Y sin quitarse el traje, lleno de manchas, que no se había cambiado en todo el viaje, se puso a trabajar. El mármol, sumiso, rechinó bajo los golpes del martillo. Aurelio trabajó largo tiempo y con furia, sin dejar entrar a nadie en su taller. Al fin, una mañana declaró que la obra estaba terminada e hizo llamar a sus amigos, expertos y severos jueces en materia artística. Les recibió suntuosamente ataviado. En sus vestiduras fulguraban el vivo amarillo del oro y el rojo sangriento de la púrpura.

—He aquí lo que he creado.

En el rostro de los invitados se pintó un profundo dolor. El escultor, al pronunciar, frío y pensativo, aquellas palabras, había señalado con la mano y los ojos a un mármol monstruoso, en cuyas formas no había nada familiar a la vista, y, sin embargo, había arte—un arte nuevo, desconocido aún—. Sobre una delgada rama, caricaturescamente retorcida, yacían unos despojos informes y dispersos, extraños, inquietantes.

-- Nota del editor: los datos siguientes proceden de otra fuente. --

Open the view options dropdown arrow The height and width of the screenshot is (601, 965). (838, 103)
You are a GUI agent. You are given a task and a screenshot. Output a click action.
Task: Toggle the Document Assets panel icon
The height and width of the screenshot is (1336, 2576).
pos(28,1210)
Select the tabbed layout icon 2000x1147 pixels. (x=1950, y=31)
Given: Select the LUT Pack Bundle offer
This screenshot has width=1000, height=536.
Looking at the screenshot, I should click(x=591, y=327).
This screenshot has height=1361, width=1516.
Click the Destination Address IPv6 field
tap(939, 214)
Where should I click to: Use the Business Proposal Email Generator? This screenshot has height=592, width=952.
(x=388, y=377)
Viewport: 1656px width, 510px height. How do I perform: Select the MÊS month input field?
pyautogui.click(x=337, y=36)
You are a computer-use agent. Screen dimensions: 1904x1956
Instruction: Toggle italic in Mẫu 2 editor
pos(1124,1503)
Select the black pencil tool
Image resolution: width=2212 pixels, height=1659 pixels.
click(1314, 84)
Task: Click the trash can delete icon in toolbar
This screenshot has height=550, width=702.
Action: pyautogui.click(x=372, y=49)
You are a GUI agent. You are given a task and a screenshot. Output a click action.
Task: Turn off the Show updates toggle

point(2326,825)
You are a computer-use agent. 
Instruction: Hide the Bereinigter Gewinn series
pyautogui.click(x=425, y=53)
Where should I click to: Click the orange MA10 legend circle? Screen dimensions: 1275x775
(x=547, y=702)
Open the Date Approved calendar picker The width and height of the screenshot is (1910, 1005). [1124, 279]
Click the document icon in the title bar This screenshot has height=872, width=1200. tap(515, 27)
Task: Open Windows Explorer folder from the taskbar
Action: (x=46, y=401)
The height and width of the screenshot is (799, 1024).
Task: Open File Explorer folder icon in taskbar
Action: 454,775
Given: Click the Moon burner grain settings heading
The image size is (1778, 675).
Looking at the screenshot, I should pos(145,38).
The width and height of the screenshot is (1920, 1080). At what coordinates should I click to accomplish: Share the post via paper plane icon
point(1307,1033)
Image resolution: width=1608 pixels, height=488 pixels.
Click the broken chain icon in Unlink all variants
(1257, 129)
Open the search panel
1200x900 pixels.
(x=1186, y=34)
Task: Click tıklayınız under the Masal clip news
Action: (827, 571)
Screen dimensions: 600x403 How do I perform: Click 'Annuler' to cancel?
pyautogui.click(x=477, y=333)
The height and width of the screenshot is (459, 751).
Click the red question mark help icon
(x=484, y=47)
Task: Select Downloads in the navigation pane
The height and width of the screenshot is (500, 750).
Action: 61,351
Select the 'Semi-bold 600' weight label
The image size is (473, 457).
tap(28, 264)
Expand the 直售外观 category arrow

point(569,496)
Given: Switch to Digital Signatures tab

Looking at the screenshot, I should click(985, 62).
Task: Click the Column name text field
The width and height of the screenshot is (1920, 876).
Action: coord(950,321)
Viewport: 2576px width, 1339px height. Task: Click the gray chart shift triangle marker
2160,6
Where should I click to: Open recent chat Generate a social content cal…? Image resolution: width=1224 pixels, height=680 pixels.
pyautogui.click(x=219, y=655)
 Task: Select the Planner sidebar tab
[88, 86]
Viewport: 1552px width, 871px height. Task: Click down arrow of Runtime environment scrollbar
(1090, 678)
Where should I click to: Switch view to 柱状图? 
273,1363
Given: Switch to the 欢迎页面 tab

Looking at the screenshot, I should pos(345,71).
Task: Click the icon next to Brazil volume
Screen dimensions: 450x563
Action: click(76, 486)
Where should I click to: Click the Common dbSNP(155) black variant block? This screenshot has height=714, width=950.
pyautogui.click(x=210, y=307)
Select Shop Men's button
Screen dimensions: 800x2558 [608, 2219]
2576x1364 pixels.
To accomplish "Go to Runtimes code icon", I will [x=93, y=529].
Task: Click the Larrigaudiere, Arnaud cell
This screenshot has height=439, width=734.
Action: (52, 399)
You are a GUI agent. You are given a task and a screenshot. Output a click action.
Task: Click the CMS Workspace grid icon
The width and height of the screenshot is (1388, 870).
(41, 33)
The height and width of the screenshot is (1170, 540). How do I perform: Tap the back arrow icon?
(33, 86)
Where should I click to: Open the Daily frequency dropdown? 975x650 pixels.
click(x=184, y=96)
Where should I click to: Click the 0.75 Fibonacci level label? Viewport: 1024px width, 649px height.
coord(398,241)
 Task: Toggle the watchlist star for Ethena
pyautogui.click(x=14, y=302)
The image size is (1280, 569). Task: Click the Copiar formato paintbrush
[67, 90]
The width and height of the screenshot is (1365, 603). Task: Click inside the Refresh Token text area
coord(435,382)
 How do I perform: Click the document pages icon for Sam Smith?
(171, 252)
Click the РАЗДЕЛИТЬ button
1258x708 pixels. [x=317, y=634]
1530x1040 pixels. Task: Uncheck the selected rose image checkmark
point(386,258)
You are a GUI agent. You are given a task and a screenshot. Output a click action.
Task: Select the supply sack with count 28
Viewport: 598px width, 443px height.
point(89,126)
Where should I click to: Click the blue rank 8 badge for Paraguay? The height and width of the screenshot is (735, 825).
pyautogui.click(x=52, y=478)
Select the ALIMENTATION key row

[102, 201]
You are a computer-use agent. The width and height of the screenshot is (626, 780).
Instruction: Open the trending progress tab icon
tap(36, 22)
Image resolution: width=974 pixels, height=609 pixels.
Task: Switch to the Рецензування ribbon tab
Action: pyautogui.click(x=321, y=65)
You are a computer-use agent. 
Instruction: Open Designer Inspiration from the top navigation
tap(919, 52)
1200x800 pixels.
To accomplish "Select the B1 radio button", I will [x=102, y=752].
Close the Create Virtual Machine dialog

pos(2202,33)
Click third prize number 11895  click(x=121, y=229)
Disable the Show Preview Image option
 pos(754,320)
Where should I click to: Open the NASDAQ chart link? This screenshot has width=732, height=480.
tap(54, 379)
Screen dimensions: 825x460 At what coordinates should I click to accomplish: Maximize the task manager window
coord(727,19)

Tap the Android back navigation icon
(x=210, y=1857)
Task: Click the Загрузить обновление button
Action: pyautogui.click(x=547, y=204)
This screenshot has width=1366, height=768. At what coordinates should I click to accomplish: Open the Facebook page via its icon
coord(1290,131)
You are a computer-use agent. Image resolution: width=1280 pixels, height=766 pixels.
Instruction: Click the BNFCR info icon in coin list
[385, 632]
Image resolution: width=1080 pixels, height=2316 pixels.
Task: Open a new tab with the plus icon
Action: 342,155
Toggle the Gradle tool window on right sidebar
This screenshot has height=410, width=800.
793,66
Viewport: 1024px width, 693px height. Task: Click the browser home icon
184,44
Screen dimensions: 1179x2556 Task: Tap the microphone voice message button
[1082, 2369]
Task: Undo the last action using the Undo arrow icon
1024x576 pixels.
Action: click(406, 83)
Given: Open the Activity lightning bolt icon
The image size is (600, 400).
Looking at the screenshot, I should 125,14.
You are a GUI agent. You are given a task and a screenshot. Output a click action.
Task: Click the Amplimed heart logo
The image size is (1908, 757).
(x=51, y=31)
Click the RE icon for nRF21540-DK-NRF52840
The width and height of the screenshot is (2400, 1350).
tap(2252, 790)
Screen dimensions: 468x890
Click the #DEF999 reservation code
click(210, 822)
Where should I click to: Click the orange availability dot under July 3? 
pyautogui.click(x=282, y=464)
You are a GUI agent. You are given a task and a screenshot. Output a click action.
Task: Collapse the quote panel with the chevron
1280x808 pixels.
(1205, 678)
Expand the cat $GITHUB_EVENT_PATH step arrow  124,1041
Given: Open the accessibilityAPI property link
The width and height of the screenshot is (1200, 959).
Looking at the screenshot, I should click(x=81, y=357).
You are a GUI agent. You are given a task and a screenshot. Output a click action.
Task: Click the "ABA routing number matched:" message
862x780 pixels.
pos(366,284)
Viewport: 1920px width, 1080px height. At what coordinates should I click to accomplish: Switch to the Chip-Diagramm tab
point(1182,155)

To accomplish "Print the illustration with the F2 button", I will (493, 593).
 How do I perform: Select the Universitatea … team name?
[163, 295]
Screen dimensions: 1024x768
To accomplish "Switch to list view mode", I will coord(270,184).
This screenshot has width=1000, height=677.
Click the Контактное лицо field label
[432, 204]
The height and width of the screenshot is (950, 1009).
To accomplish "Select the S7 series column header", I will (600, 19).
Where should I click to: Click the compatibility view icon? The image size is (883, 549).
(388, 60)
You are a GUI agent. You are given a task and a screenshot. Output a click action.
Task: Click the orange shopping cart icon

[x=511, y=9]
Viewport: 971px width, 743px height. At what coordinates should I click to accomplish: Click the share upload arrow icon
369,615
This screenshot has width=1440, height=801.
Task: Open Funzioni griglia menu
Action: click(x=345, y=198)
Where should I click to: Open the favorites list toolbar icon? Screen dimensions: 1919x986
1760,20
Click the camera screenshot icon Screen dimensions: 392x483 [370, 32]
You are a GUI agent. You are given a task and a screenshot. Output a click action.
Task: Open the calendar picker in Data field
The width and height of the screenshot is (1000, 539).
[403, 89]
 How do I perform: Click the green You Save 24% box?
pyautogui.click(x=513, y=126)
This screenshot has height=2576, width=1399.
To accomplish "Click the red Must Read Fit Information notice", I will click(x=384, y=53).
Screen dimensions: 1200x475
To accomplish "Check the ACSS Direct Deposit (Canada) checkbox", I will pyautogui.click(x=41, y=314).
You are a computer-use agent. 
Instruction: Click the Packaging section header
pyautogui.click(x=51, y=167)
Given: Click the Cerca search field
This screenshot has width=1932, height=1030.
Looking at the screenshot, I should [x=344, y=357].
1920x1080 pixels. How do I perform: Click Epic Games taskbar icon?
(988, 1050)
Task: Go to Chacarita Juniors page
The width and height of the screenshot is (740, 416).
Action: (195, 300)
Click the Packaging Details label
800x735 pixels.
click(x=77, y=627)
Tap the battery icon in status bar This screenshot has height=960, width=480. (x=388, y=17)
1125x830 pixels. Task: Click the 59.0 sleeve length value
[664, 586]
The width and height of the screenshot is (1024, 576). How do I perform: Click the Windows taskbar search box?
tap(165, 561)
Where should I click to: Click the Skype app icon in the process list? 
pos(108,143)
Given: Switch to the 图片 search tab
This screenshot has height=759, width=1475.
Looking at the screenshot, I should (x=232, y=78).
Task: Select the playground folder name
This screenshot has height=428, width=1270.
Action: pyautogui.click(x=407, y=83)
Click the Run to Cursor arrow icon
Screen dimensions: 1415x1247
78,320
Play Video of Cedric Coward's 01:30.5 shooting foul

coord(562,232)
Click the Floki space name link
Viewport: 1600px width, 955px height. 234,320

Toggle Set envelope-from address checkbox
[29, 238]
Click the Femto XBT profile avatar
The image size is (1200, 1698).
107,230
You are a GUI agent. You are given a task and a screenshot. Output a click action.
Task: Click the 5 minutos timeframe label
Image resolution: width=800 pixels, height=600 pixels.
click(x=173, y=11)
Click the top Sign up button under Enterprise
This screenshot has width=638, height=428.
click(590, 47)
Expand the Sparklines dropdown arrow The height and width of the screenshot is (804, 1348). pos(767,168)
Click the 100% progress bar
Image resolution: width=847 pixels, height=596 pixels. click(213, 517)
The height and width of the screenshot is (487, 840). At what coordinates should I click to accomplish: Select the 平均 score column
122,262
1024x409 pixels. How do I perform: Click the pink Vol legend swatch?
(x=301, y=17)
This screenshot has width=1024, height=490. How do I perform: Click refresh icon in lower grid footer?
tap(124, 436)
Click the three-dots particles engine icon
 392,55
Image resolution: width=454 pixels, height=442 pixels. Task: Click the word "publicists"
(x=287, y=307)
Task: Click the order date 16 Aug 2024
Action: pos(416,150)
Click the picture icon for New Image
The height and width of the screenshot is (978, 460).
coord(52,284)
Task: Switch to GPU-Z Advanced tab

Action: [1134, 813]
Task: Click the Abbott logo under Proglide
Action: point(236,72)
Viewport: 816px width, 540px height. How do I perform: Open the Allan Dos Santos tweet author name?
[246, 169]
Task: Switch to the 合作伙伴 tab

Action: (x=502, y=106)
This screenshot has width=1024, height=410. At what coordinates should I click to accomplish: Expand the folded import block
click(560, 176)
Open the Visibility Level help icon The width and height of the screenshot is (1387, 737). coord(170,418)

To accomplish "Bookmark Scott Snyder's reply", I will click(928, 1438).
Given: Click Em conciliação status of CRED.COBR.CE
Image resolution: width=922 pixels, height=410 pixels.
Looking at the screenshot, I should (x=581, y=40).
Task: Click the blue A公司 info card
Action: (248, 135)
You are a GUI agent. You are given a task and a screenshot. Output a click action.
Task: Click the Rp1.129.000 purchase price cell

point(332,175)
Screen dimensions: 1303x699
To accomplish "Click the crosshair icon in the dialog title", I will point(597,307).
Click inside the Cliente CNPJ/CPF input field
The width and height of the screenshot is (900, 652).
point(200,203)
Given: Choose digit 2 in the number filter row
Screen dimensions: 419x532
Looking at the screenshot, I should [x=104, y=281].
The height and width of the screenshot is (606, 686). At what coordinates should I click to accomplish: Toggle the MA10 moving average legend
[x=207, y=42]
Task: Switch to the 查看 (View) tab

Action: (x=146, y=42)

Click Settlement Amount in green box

Y, como por acaso, sobre uno de aquellos fragmentos, una mariposa, cincelada de un modo admirable, abría sus alas transparentes, trémulas de sed de volar.

—¿Qué significa esa divina mariposa, Aurelio?— preguntó alguien, desconcertado.

—No sé.

Debía decírsele la verdad al artista. Y uno de sus amigos, el más íntimo, declaró en tono firme, resuelto:

—Eso es horrible, pobre amigo mío. Hay que destruirlo. Dame el martillo.

E hizo añicos la monstruosa obra, dejando sólo intacta la mariposa.

Desde entonces, Aurelio no volvió a crear nada. Miraba con una profunda indiferencia el mármol y el bronce, las obras espléndidas que había esculpido en otro tiempo y en las que vivía la belleza inmortal. Tratando de despertar su alma embotada, de reanimar en él el antiguo amor al trabajo, sus amigos le llevaban a ver las obras de otros artistas; pero él permanecía indiferente a todo y la sonrisa no se dibujaba nunca en sus labios. Cuando se le hablaba de la belleza, contestaba con voz cansada, opaca:

—¡Todo eso es mentira!

En cuanto el Sol empezaba a elevarse sobre el horizonte, se iba a su magnífico jardín, buscaba un sitio no sombreado y entregaba sus ojos sin brillo y su cabeza descubierta al ardor implacable y al fulgor deslumbrante del astro. Mariposas blancas y rojas revoloteaban sobre la fuente; el agua manaba, reidora, de los labios burlones de un fauno. Aurelio, sentado e inmóvil, era como un pálido reflejo de aquel que a la entrada del desierto estaba también sentado, inmóvil, bajo el fuego del Sol.